**What to do**. All of the data, from the first line to the last, should be reproduced without alteration.

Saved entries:
|---|

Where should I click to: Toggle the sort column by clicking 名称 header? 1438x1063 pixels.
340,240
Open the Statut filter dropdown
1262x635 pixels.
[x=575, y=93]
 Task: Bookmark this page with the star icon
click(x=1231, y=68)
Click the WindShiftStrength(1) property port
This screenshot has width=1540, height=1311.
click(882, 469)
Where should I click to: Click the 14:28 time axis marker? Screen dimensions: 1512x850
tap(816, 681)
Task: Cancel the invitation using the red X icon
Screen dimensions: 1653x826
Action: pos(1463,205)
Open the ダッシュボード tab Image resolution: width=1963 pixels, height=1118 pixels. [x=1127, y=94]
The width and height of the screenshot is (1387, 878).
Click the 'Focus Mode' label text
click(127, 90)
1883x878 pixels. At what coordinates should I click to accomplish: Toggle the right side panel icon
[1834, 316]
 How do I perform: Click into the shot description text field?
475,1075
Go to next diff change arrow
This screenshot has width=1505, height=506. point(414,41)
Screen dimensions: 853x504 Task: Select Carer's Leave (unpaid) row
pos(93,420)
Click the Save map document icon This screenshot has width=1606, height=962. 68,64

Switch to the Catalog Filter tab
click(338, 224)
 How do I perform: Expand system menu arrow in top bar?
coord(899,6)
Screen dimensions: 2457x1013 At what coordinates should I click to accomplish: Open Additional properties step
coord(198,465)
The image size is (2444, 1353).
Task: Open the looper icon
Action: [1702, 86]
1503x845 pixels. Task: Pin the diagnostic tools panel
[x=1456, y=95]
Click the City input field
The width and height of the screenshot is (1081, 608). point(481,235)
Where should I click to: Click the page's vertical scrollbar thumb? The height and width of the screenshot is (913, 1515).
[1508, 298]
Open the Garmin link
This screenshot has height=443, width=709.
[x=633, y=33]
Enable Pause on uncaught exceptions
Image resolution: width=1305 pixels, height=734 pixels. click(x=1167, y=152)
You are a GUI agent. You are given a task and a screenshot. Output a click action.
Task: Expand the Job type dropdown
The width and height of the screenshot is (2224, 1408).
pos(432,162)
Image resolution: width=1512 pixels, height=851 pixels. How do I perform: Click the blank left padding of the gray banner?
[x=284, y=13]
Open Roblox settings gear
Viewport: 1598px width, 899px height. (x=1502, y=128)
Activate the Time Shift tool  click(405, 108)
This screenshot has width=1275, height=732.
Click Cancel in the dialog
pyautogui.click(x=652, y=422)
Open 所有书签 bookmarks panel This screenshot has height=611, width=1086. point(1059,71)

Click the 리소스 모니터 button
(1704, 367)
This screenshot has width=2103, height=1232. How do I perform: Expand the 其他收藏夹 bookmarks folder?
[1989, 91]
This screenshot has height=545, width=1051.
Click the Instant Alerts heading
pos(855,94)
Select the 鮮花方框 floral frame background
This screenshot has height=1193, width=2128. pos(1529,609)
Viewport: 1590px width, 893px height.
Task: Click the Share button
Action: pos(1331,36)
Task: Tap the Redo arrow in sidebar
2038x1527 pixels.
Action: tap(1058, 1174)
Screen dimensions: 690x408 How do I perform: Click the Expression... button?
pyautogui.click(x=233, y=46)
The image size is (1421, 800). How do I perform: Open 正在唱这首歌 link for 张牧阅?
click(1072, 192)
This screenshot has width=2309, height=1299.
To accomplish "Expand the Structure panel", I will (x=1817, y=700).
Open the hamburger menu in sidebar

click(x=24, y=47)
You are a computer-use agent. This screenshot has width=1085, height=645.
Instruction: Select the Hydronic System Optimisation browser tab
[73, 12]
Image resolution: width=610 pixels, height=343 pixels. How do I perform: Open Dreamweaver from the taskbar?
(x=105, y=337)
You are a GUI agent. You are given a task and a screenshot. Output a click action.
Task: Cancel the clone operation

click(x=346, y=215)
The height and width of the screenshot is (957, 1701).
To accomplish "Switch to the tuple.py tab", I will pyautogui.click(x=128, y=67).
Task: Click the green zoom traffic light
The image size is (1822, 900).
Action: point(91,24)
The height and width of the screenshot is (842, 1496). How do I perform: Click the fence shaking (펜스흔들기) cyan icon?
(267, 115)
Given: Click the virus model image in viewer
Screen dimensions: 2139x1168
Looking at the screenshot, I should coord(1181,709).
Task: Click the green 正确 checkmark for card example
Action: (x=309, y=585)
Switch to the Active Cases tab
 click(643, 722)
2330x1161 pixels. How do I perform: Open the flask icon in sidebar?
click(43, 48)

|---|

**Response to the task**.
Where should I click to: Toggle the sort column by clicking 名称 header? 1438x1063 pixels.
340,240
Open the Statut filter dropdown
1262x635 pixels.
[x=575, y=93]
 Task: Bookmark this page with the star icon
click(x=1231, y=68)
Click the WindShiftStrength(1) property port
This screenshot has width=1540, height=1311.
click(882, 469)
Where should I click to: Click the 14:28 time axis marker? Screen dimensions: 1512x850
tap(816, 681)
Task: Cancel the invitation using the red X icon
Screen dimensions: 1653x826
Action: pos(1463,205)
Open the ダッシュボード tab Image resolution: width=1963 pixels, height=1118 pixels. [x=1127, y=94]
The width and height of the screenshot is (1387, 878).
Click the 'Focus Mode' label text
click(127, 90)
1883x878 pixels. At what coordinates should I click to accomplish: Toggle the right side panel icon
[1834, 316]
 How do I perform: Click into the shot description text field?
475,1075
Go to next diff change arrow
This screenshot has width=1505, height=506. point(414,41)
Screen dimensions: 853x504 Task: Select Carer's Leave (unpaid) row
pos(93,420)
Click the Save map document icon This screenshot has width=1606, height=962. 68,64

Switch to the Catalog Filter tab
click(338, 224)
 How do I perform: Expand system menu arrow in top bar?
coord(899,6)
Screen dimensions: 2457x1013 At what coordinates should I click to accomplish: Open Additional properties step
coord(198,465)
The image size is (2444, 1353).
Task: Open the looper icon
Action: [1702, 86]
1503x845 pixels. Task: Pin the diagnostic tools panel
[x=1456, y=95]
Click the City input field
The width and height of the screenshot is (1081, 608). point(481,235)
Where should I click to: Click the page's vertical scrollbar thumb? The height and width of the screenshot is (913, 1515).
[1508, 298]
Open the Garmin link
This screenshot has height=443, width=709.
[x=633, y=33]
Enable Pause on uncaught exceptions
Image resolution: width=1305 pixels, height=734 pixels. click(x=1167, y=152)
You are a GUI agent. You are given a task and a screenshot. Output a click action.
Task: Expand the Job type dropdown
The width and height of the screenshot is (2224, 1408).
pos(432,162)
Image resolution: width=1512 pixels, height=851 pixels. How do I perform: Click the blank left padding of the gray banner?
[x=284, y=13]
Open Roblox settings gear
Viewport: 1598px width, 899px height. (x=1502, y=128)
Activate the Time Shift tool  click(405, 108)
This screenshot has width=1275, height=732.
Click Cancel in the dialog
pyautogui.click(x=652, y=422)
Open 所有书签 bookmarks panel This screenshot has height=611, width=1086. point(1059,71)

Click the 리소스 모니터 button
(1704, 367)
This screenshot has width=2103, height=1232. How do I perform: Expand the 其他收藏夹 bookmarks folder?
[1989, 91]
This screenshot has height=545, width=1051.
Click the Instant Alerts heading
pos(855,94)
Select the 鮮花方框 floral frame background
This screenshot has height=1193, width=2128. pos(1529,609)
Viewport: 1590px width, 893px height.
Task: Click the Share button
Action: pos(1331,36)
Task: Tap the Redo arrow in sidebar
2038x1527 pixels.
Action: tap(1058, 1174)
Screen dimensions: 690x408 How do I perform: Click the Expression... button?
pyautogui.click(x=233, y=46)
The image size is (1421, 800). How do I perform: Open 正在唱这首歌 link for 张牧阅?
click(1072, 192)
This screenshot has width=2309, height=1299.
To accomplish "Expand the Structure panel", I will (x=1817, y=700).
Open the hamburger menu in sidebar

click(x=24, y=47)
You are a computer-use agent. This screenshot has width=1085, height=645.
Instruction: Select the Hydronic System Optimisation browser tab
[73, 12]
Image resolution: width=610 pixels, height=343 pixels. How do I perform: Open Dreamweaver from the taskbar?
(x=105, y=337)
You are a GUI agent. You are given a task and a screenshot. Output a click action.
Task: Cancel the clone operation

click(x=346, y=215)
The height and width of the screenshot is (957, 1701).
To accomplish "Switch to the tuple.py tab", I will pyautogui.click(x=128, y=67).
Task: Click the green zoom traffic light
The image size is (1822, 900).
Action: point(91,24)
The height and width of the screenshot is (842, 1496). How do I perform: Click the fence shaking (펜스흔들기) cyan icon?
(267, 115)
Given: Click the virus model image in viewer
Screen dimensions: 2139x1168
Looking at the screenshot, I should coord(1181,709).
Task: Click the green 正确 checkmark for card example
Action: (x=309, y=585)
Switch to the Active Cases tab
 click(643, 722)
2330x1161 pixels. How do I perform: Open the flask icon in sidebar?
click(43, 48)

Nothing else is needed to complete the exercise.